__Assignment__. Your answer should consist only of the records, copied exactly, with the images removed.

Data extracted from a collection:
*-*-*
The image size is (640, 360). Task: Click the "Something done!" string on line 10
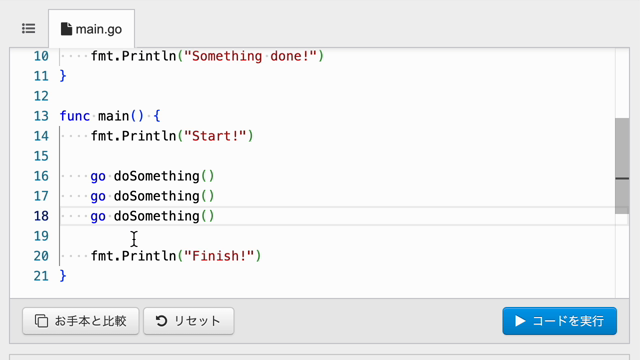coord(250,56)
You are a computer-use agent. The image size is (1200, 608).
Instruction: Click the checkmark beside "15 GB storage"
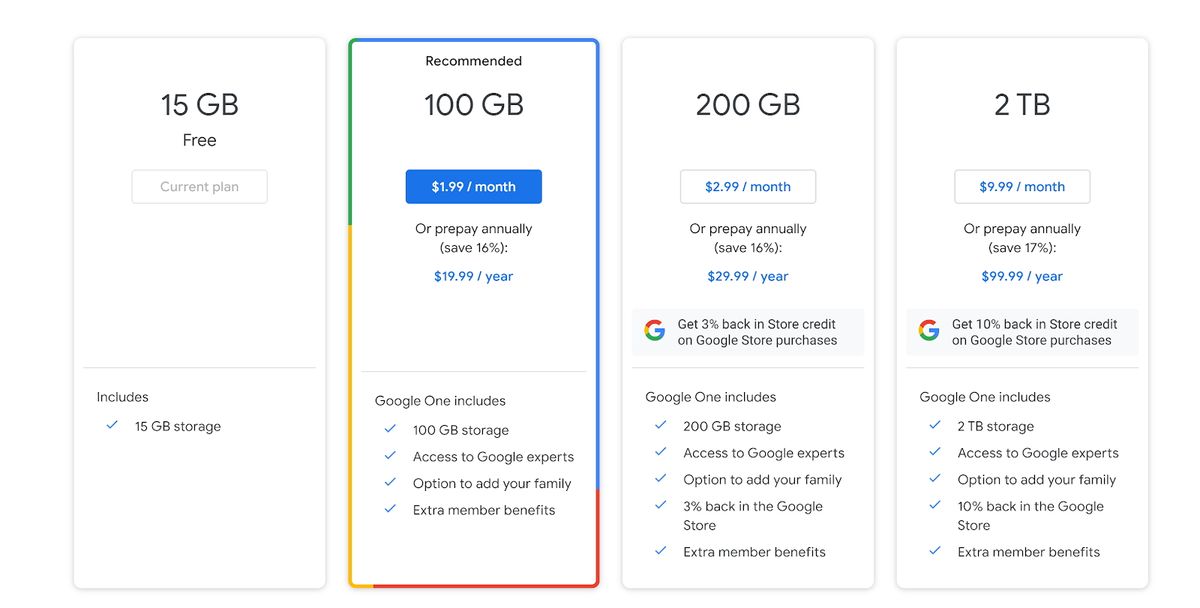112,425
*-*-*
__Exercise output__.
The image size is (640, 360). Task: Click the "Something done!" string on line 10
coord(250,56)
You are a computer-use agent. The image size is (1200, 608).
Instruction: Click the checkmark beside "15 GB storage"
112,425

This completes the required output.